Wat gevraagd wordt: Geef de regels vanaf het begin van het materiaal tot en met de regel met "Jane Smolnik, ND, C.I.H. is" letterlijk opnieuw weer. Laat de afbeeldingen daarbij weg.

Opgesomde gegevens:
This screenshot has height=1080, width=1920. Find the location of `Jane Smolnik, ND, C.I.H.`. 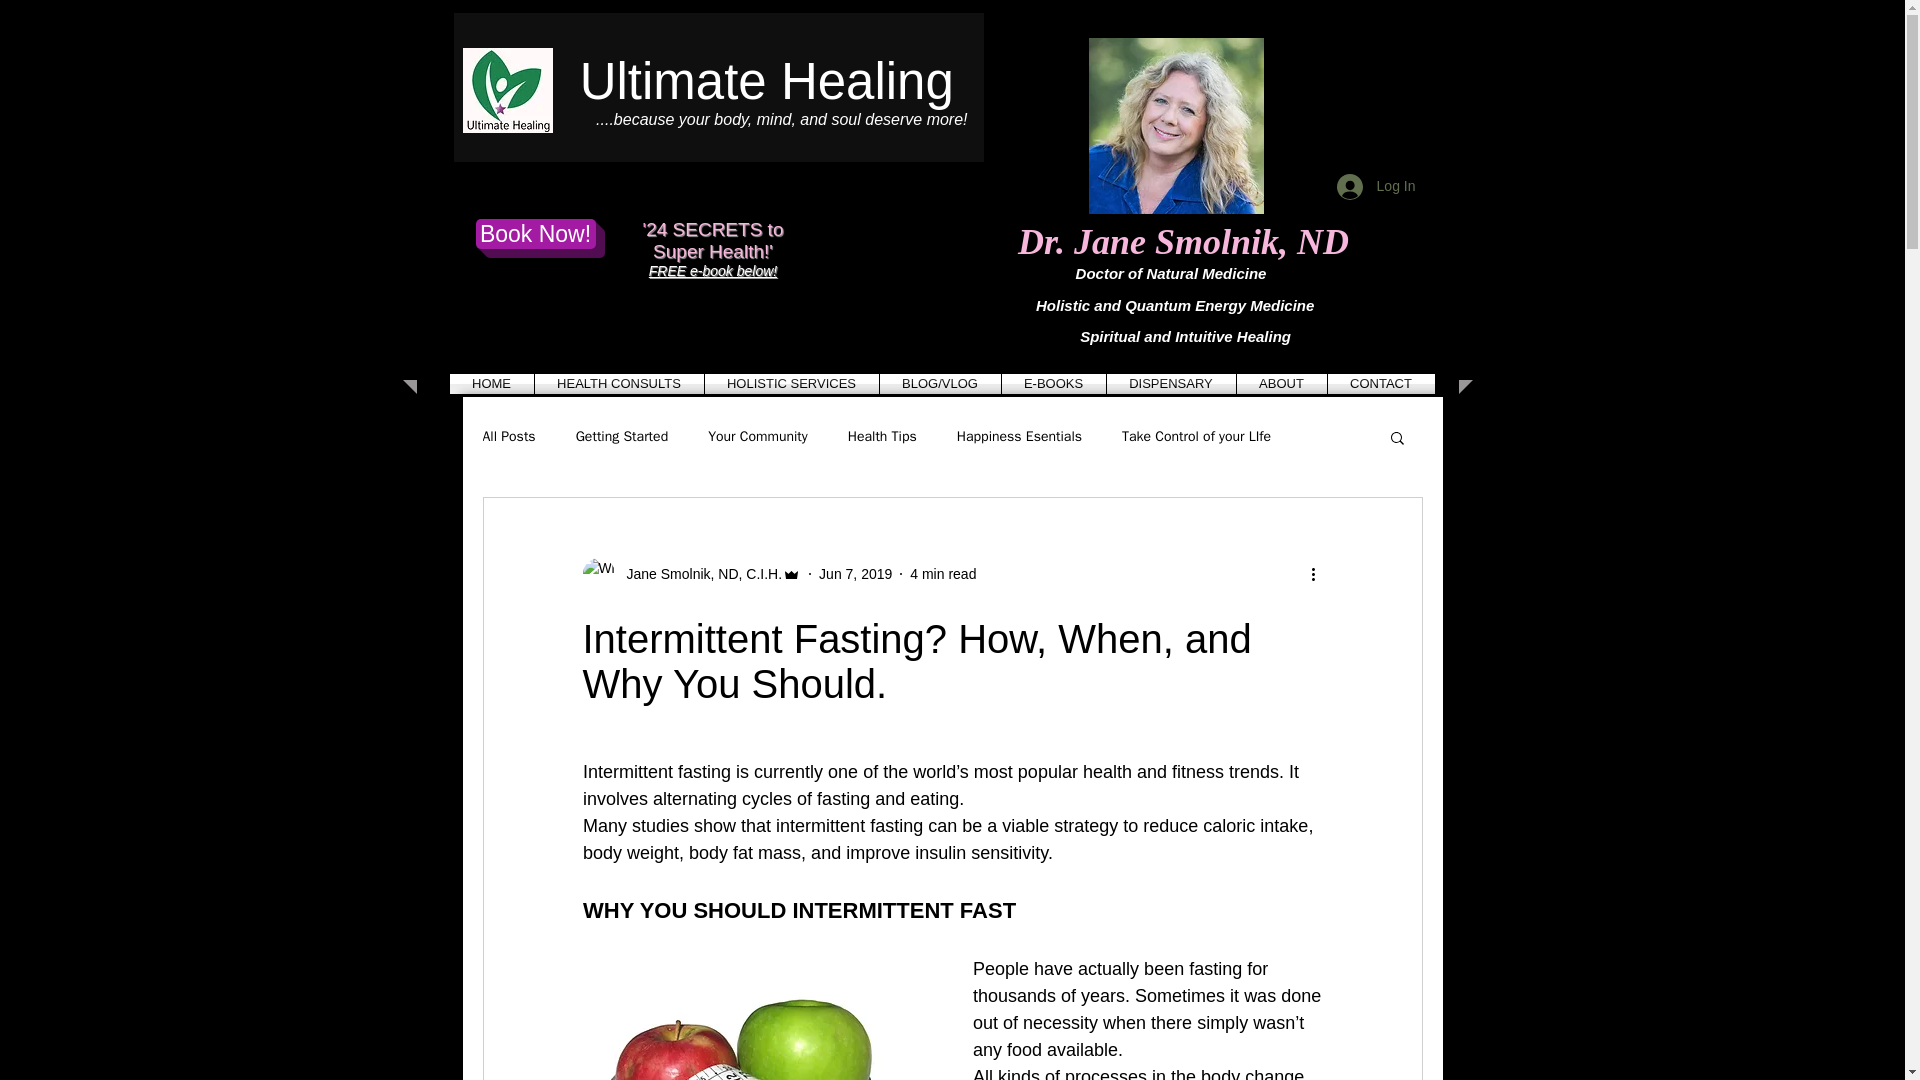

Jane Smolnik, ND, C.I.H. is located at coordinates (698, 574).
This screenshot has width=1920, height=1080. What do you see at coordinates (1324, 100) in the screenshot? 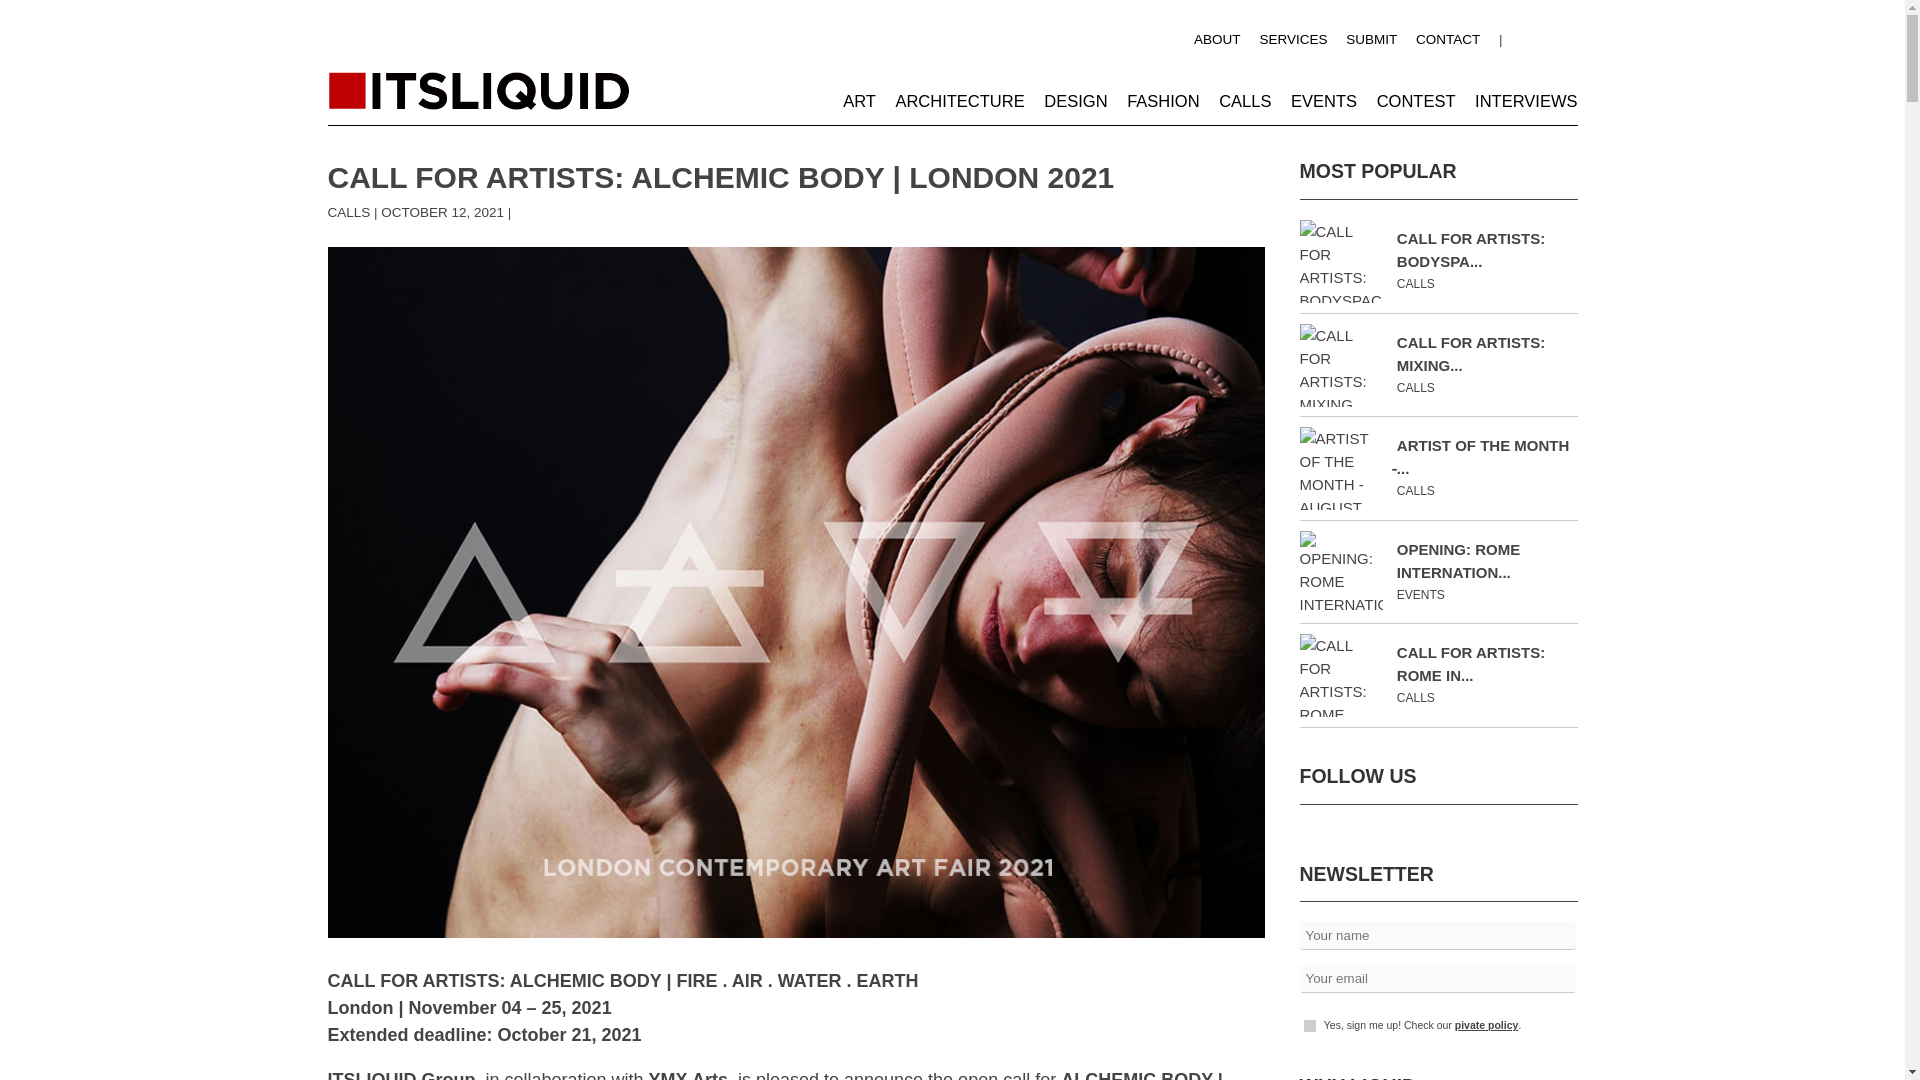
I see `EVENTS` at bounding box center [1324, 100].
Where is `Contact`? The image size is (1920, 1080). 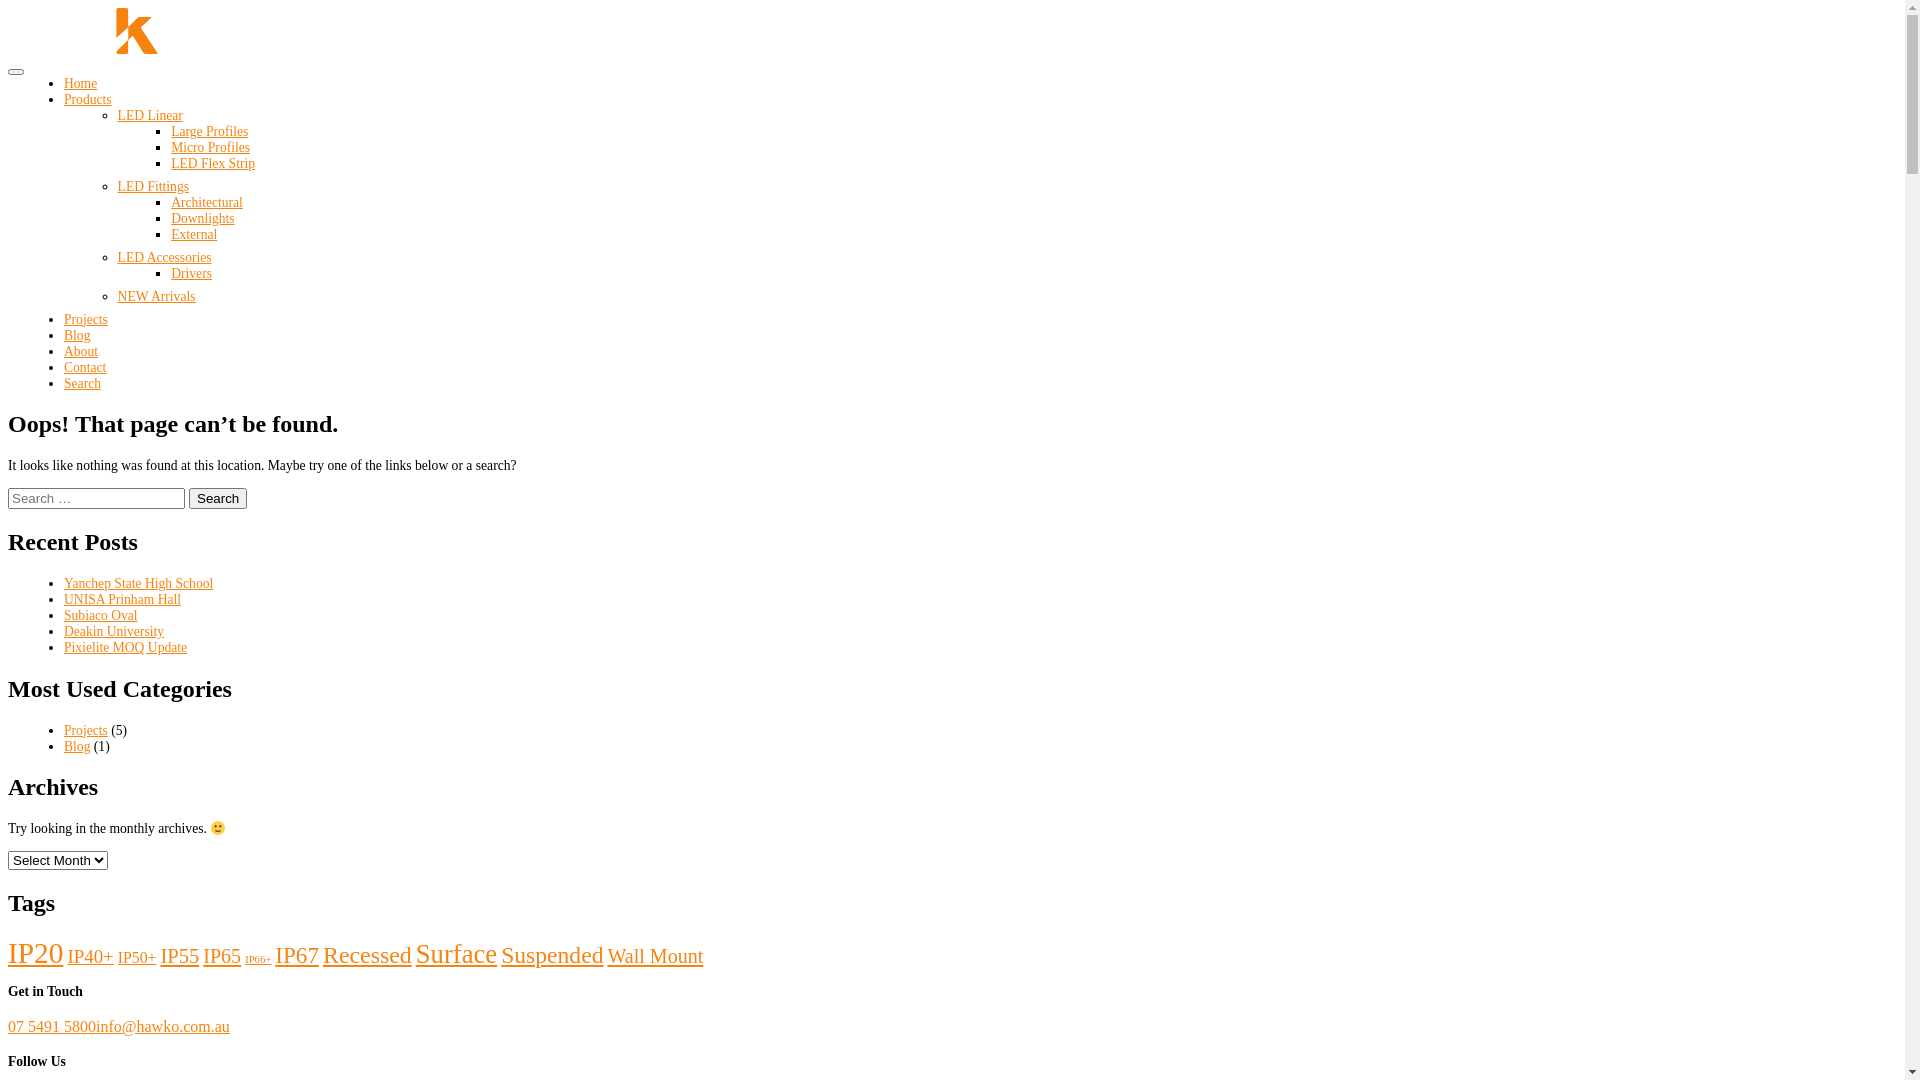 Contact is located at coordinates (85, 368).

Antwoord op opdracht:
This screenshot has height=1080, width=1920. Find the location of `Jane Smolnik, ND, C.I.H.`. 

Jane Smolnik, ND, C.I.H. is located at coordinates (698, 574).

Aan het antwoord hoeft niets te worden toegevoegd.